Aggregate Group by using minimum value and display count for each group

I am new MongoDB. I have a table like this below.

I would like to get the list of product categories who has minimum price within that category and their count.

ProdName PrdCategory PrdPrice

PrdB 34 8
PrdA 34 50
PrdC 134 49
PrdD 134 50
PrdE 34 8

My SQL works fine as shown below.

select PrdCategory, min(PrdPrice), count(*) from ProdTable
group by PrdCategory
order by PrdPrice, PrdCategory

My answer at SQL was:

PrdCategory min(PrdPrice) count
34 8 2
134 49 1

How will I get the same results with MongoDB, with a collection similar to ProdTable?

Hello @Venkat_Swamy and welcome to the MongoDB community.

The following command will work but it’s messy:

db.products.aggregate([{
        $group: {
            _id: "$ProdCategory",
            minPrice: {
                $min: "$ProdPrice"
            },
            prices: {
                $push: "$ProdPrice"
            }
        }
    },
    {
        $unwind: "$prices"

    },
    {
        $match: {
            $expr: {
                $eq: ["$prices", "$minPrice"]
            }
        }
    },
    {
        $group: {
            _id: "$_id",
            minPrice: {
                $min: "$minPrice"
            },
            count: {
                $sum: 1
            }
        }
    }
])

For your sample documents it returns the results of:

[
  { _id: 134, minPrice: 49, count: 1 },
  { _id: 34, minPrice: 8, count: 2 }
]

You could add a final $project stage to rename the fields if you wanted to.

There’s probably a better solution out there that I’m too tired to see right now, but the above will give you something to play around with.

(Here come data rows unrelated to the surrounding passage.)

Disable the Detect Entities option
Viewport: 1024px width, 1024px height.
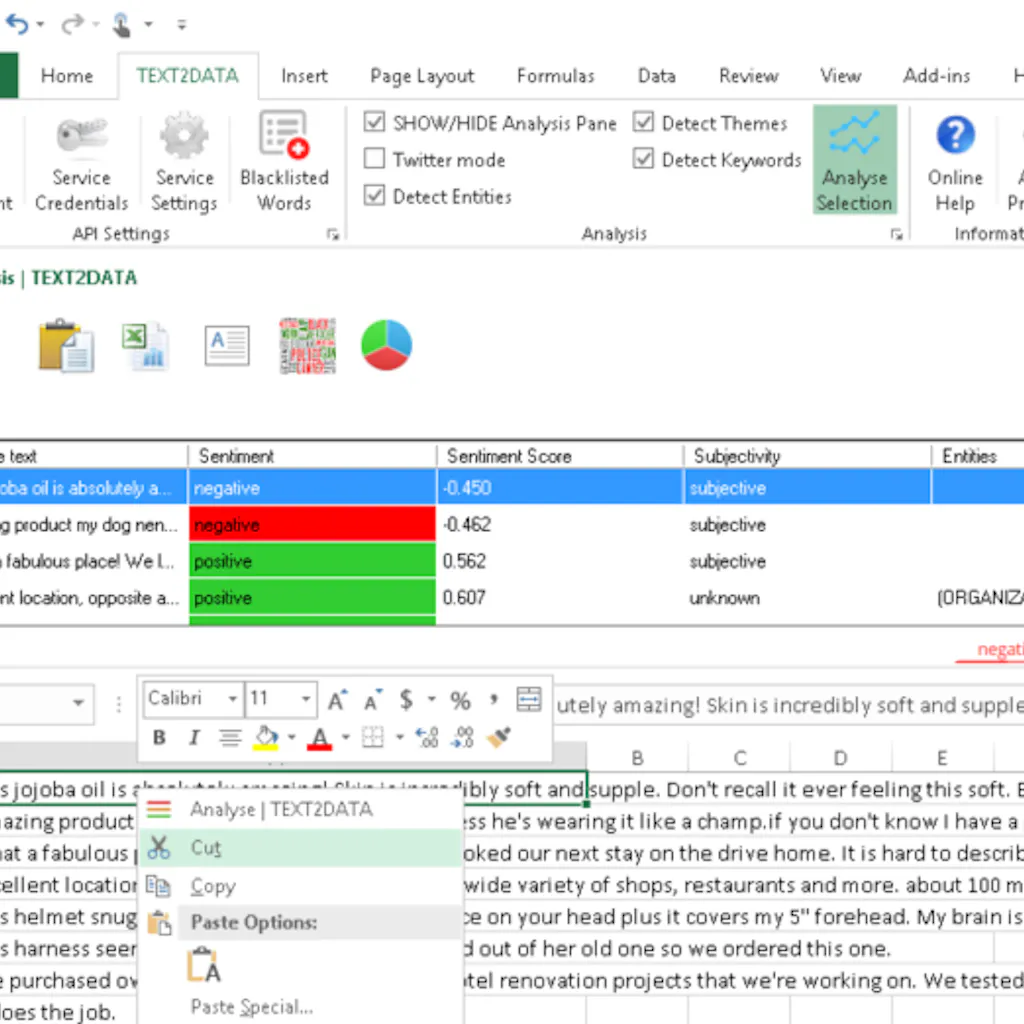375,196
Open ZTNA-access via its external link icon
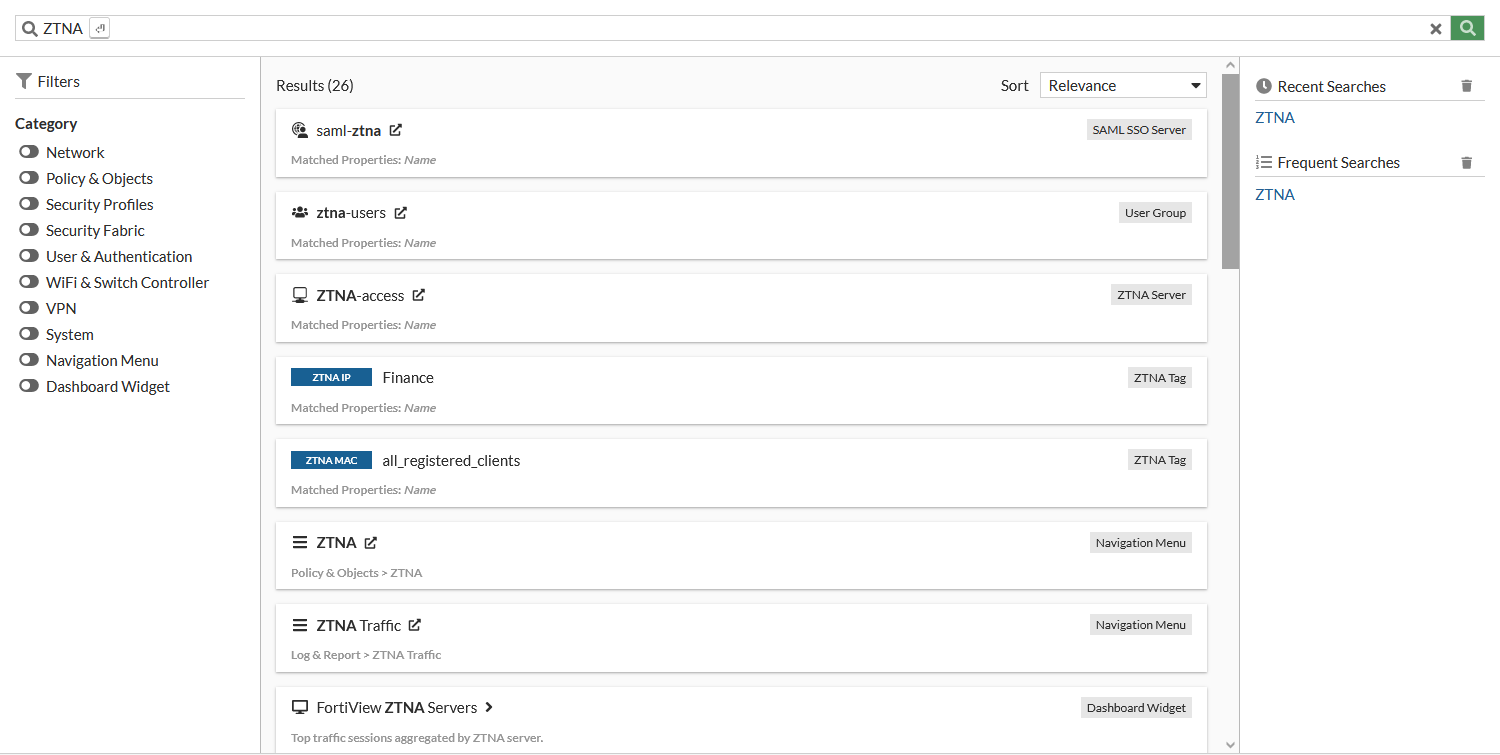 (419, 295)
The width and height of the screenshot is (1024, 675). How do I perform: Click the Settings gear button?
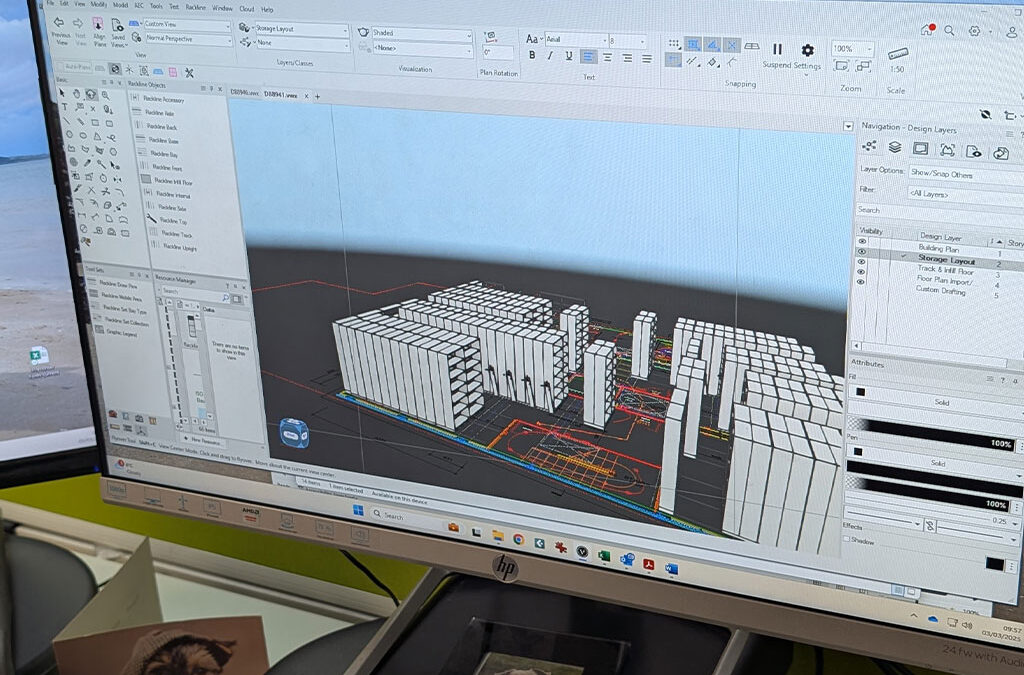click(807, 49)
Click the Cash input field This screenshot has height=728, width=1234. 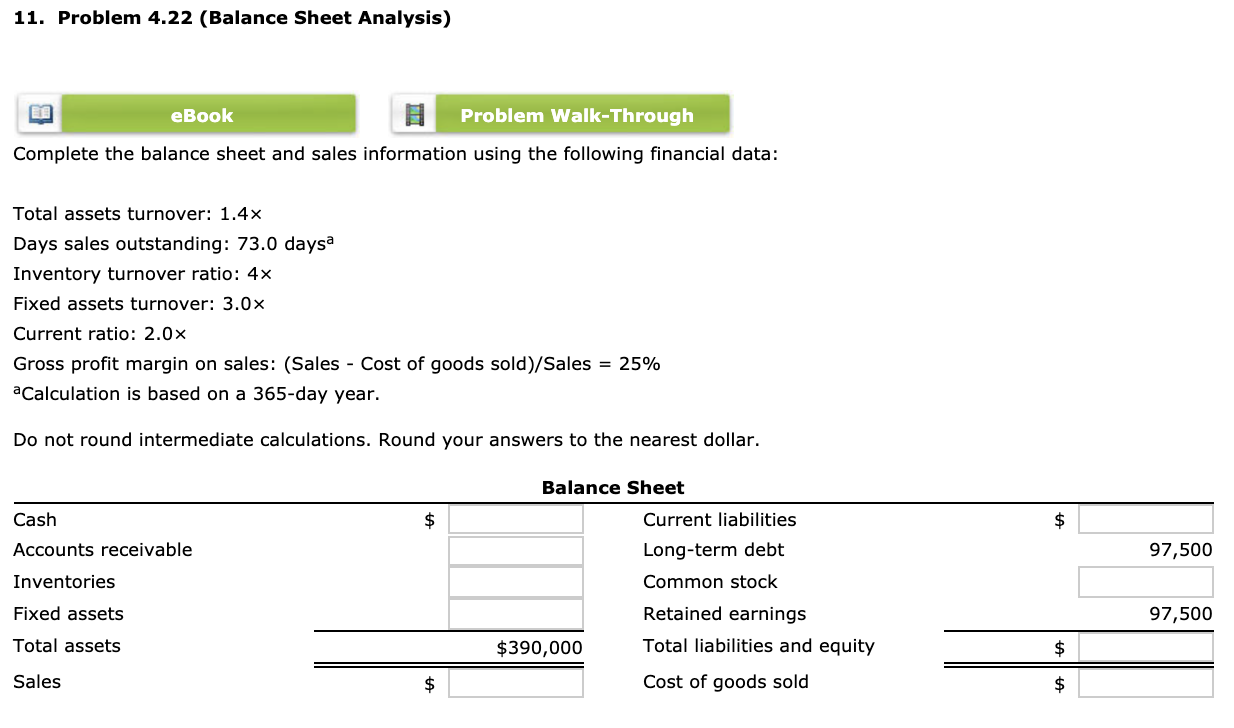point(515,518)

As always, this query works, but may not be efficient at higher amounts of data. Always test in your environment with production level data to see how it works for you. Filter out as as much as you can early in the pipeline so you don’t do unnecessary work in the pipeline.

Thank you Duncan. This works like a charm. Really appreciate your quick answer. Kudos to you!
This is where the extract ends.